Again, this remains relevant.
Your post advocates a
(x) technical ( ) legislative ( ) market-based (x) vigilante
approach to fighting cybercrime. Your idea will not work. Here is why it won't work. (One or more of the following may apply to your particular idea, and it may have other flaws which used to vary from state to state before a bad federal law was passed.)

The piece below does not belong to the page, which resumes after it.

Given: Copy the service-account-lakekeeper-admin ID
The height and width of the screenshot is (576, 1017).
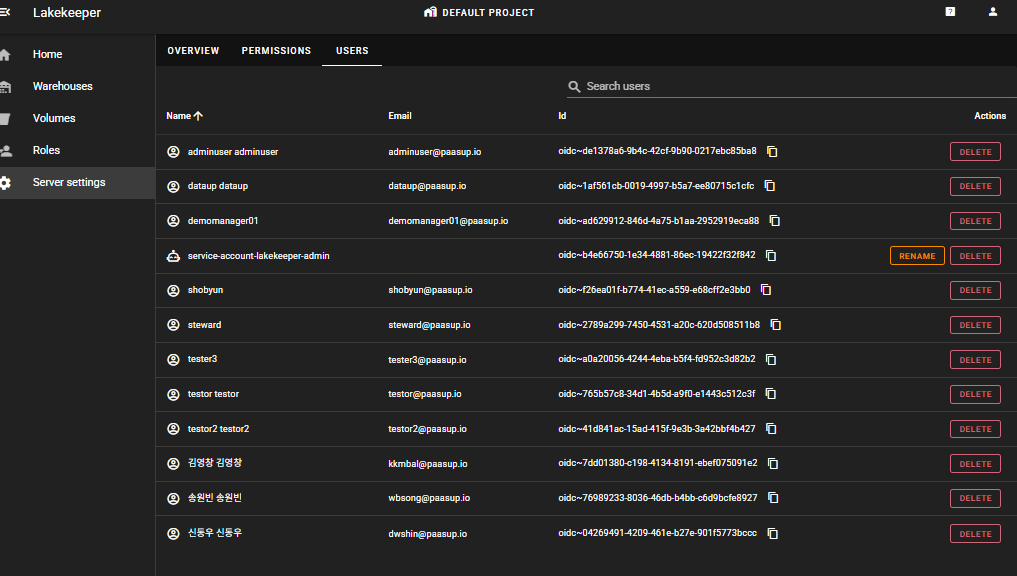Looking at the screenshot, I should click(x=771, y=256).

(x) Legitimate uses would be affected
(x) Requires immediate total cooperation from everybody at once
(x) Many users cannot afford to lose business or alienate potential employers
(x) Anyone could anonymously destroy anyone else's career or business
Specifically, your plan fails to account for
(x) Lack of centrally controlling authority
(x) VPNs and proxy servers
(x) Asshats
(x) Jurisdictional problems
(x) Armies of worm riddled broadband-connected Windows boxes
(x) Eternal arms race involved in all filtering approaches
(x) Joe jobs and/or identity theft
(x) Technically illiterate politicians
(x) Extreme stupidity on the part of users
and the following philosophical objections may also apply:
(X) Ideas similar to yours are easy to come up with, yet none have ever
been shown practical
(x) Blacklists suck
(x) Whitelists suck
(x) Countermeasures should not involve sabotage of public networks
(x) Why should we have to trust you?
(x) Feel-good measures do nothing to solve the problem
Furthermore, this is what I think about you:
(x) Sorry dude, but I don't think it would work.
( ) This is a stupid idea, and you're a stupid person for suggesting it.
( ) Nice try, assh0le! I'm going to find out where you live and burn your
house down!
Okay, I had to extend "spam" to "cybercrime" but the underlying message is the same.